* **ENTRIES PROVIDED**
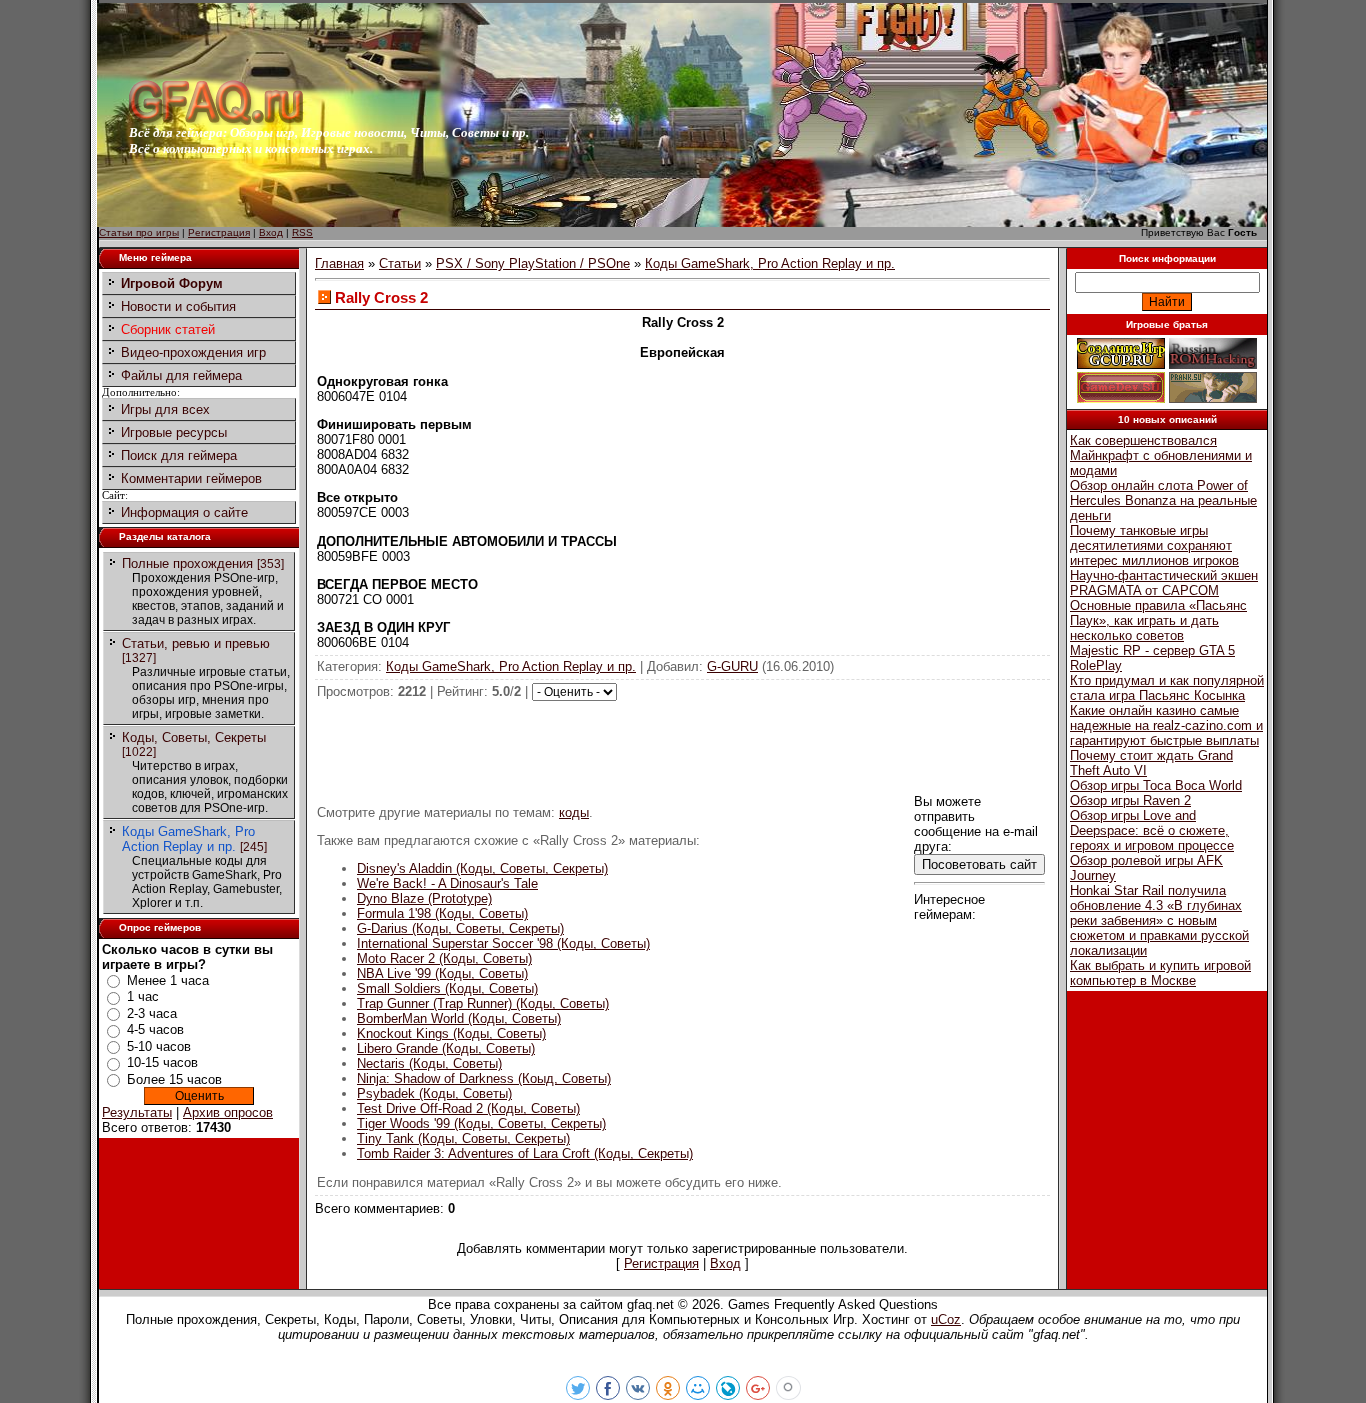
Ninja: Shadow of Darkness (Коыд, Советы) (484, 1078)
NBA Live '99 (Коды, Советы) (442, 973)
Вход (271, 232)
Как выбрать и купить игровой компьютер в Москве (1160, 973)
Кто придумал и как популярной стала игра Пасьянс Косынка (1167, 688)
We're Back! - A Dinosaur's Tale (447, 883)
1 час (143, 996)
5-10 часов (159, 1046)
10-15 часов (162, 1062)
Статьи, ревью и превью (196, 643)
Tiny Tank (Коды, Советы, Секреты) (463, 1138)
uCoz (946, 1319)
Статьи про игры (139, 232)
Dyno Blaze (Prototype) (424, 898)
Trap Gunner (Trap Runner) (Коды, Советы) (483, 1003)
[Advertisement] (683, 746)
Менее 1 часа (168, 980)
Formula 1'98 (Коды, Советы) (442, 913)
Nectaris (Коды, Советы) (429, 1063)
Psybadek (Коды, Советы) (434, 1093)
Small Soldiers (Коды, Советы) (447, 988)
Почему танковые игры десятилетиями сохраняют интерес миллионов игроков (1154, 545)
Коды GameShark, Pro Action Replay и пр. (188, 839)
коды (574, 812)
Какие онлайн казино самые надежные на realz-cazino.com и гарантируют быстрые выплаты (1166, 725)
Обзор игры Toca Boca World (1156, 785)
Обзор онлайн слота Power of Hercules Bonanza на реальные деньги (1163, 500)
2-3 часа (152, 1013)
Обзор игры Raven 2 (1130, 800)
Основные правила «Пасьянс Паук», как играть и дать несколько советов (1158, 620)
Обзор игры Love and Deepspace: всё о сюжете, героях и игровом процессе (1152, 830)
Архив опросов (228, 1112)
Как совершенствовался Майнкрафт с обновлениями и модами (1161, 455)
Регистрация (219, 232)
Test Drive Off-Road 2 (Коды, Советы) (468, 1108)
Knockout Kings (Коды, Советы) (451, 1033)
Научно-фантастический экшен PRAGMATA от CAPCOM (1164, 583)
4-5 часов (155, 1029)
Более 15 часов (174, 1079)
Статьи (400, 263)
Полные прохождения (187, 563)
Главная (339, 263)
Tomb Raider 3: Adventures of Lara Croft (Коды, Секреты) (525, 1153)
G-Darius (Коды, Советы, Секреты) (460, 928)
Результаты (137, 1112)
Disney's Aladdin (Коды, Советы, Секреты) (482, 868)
---
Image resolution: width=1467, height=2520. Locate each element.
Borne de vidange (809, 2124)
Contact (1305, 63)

* **GOAL OF THE EXERCISE**
From the entries, copy out each line containing the word "часов".

* **REPLY**
5-10 часов (159, 1046)
10-15 часов (162, 1062)
4-5 часов (155, 1029)
Более 15 часов (174, 1079)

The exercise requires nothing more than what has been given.